Right now he's playing pretty well, so we'll continue to look at that. It's just a fine line of how much more we put on his plate. Each week there will be a new challenge and how much they do offensively.

Dani, there is a little bit less for a defensive lineman in terms of learning. I think you guys have seen he is physically ready and prepared to play. Another high school as we know McDonogh High School, we have had a ton of success with players from that high school coming here and thriving. Part of that is because McDonogh High School does a great job.

But we've worked out really well. Those kids have come here and been prepared academically, physically prepared, mentally prepared, and have adjust the well. I think the number of big brothers he has help with that process has been good, too.

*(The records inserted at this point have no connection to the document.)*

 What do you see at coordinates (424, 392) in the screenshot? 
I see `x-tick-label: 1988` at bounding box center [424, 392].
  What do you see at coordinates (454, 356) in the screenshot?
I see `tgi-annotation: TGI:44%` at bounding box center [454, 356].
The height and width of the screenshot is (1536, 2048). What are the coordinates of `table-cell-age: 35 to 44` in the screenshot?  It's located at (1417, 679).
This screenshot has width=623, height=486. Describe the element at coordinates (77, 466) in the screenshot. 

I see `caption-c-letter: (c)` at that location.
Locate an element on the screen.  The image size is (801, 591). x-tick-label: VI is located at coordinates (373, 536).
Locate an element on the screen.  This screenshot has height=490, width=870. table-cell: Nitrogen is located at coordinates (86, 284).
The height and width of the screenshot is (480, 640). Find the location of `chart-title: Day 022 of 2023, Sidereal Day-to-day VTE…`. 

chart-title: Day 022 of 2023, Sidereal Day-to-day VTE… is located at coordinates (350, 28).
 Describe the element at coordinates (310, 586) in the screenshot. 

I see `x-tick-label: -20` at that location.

So I think you'll see his opportunities continue to grow as the year goes on, and his success. But he's also another mature kid. Physically, emotionally mature kid. He's always been super focused. Where he's maybe different than others, and I don't know how much this has been covered, Dani is actually from Delaware, and he boarded at McDonogh, he was a boarding student.

So he also has the aspect like this isn't his first time away from home like some of the guys that had to make at that adjustment. He already made this adjustment, which has been helpful. He's also been one of the guys I think you guys have heard me talk about in the past, like he had his own dorm room at McDonogh, and that was a big part in the recruiting process, which a lot of schools that we recruit against either have athletic dorms or football-specific dorms. Auburn just built a football dorm which people are going to say you're not allowed to do that.

There is a way to do it within the rules and still get the same thing accomplished. That was part, that was a big part in the recruiting process. We lost a kid a few years ago because we didn't have singles for the football team like other schools do. That kid got drafted and now is playing in the NFL, and we almost lost Dani over it.

So he's been really good and is adjusting well.